Only the lines from the line containing "Viewport: 1541px width, 825px" to the end of the material belong in the copy; set them down exactly, without pictures.

Given records →
"""

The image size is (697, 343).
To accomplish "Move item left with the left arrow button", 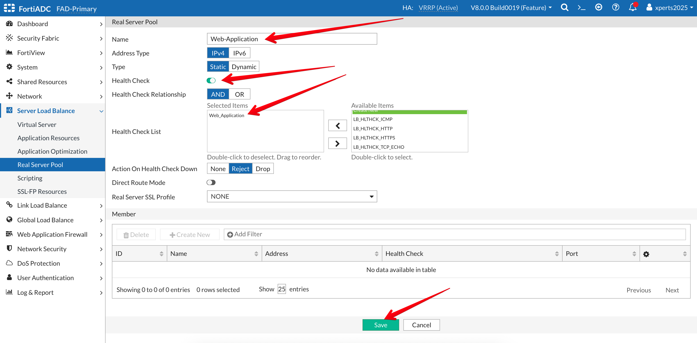I will pyautogui.click(x=337, y=126).
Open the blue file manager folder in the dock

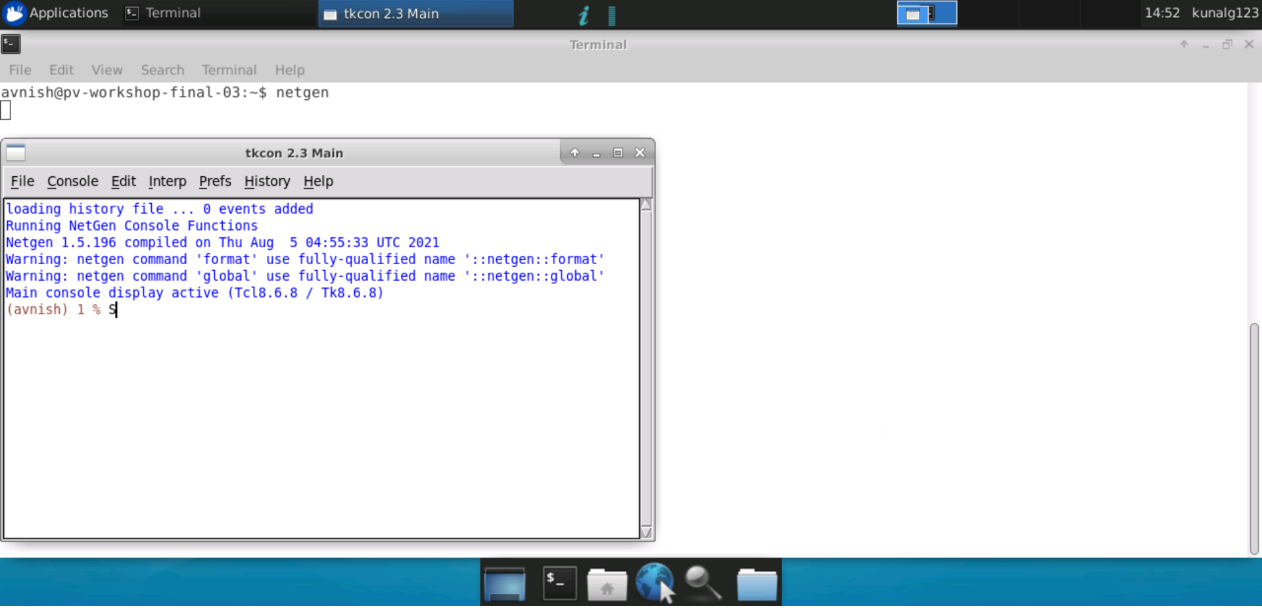coord(757,582)
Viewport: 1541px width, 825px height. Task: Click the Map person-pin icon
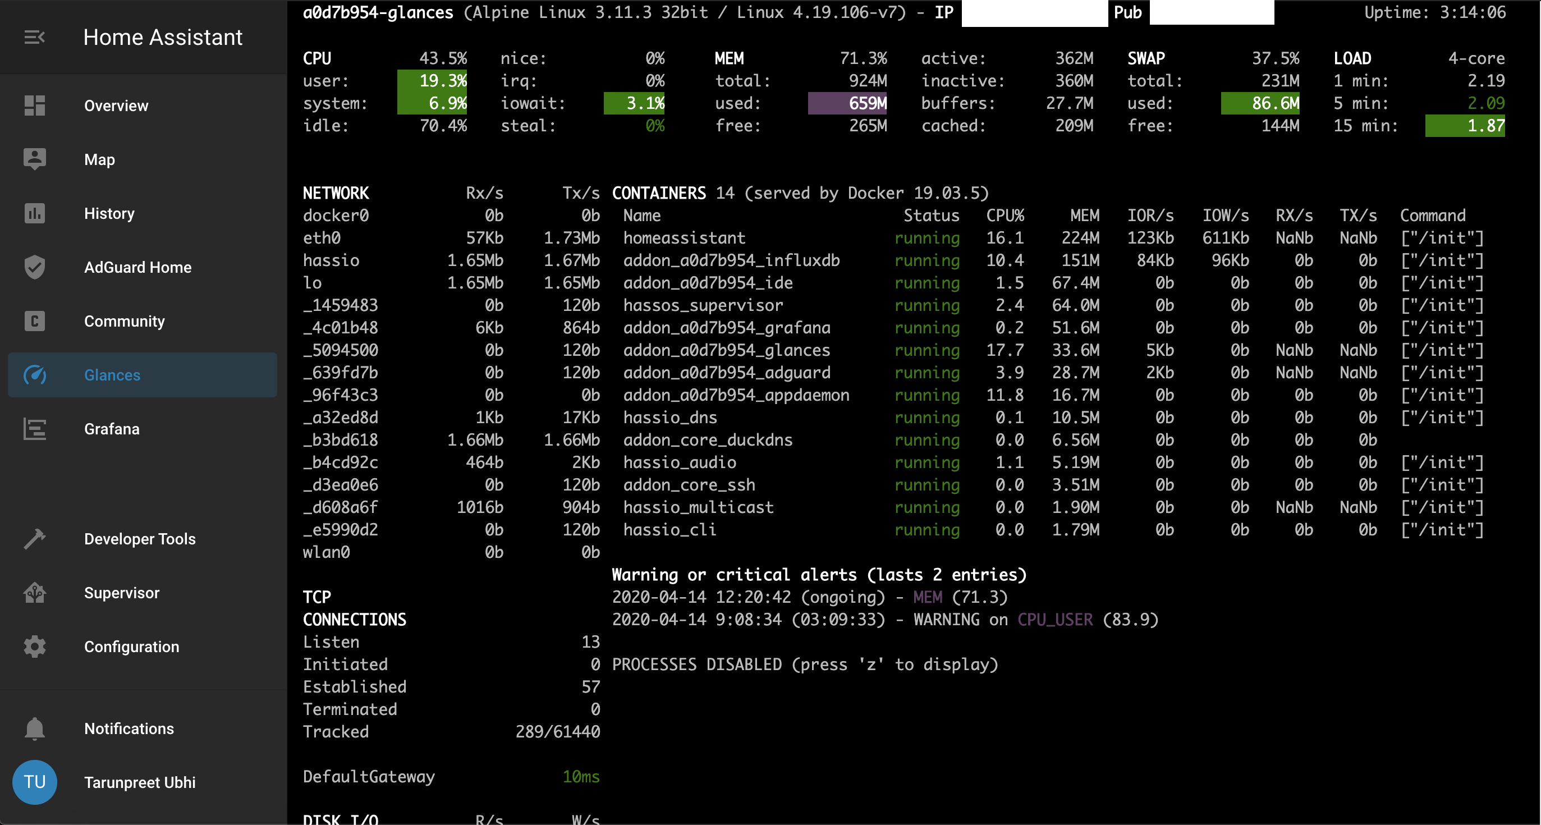click(x=34, y=159)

"""

The completed task →
Viewport: 1541px width, 825px height. Task: Click the Map person-pin icon
click(x=34, y=159)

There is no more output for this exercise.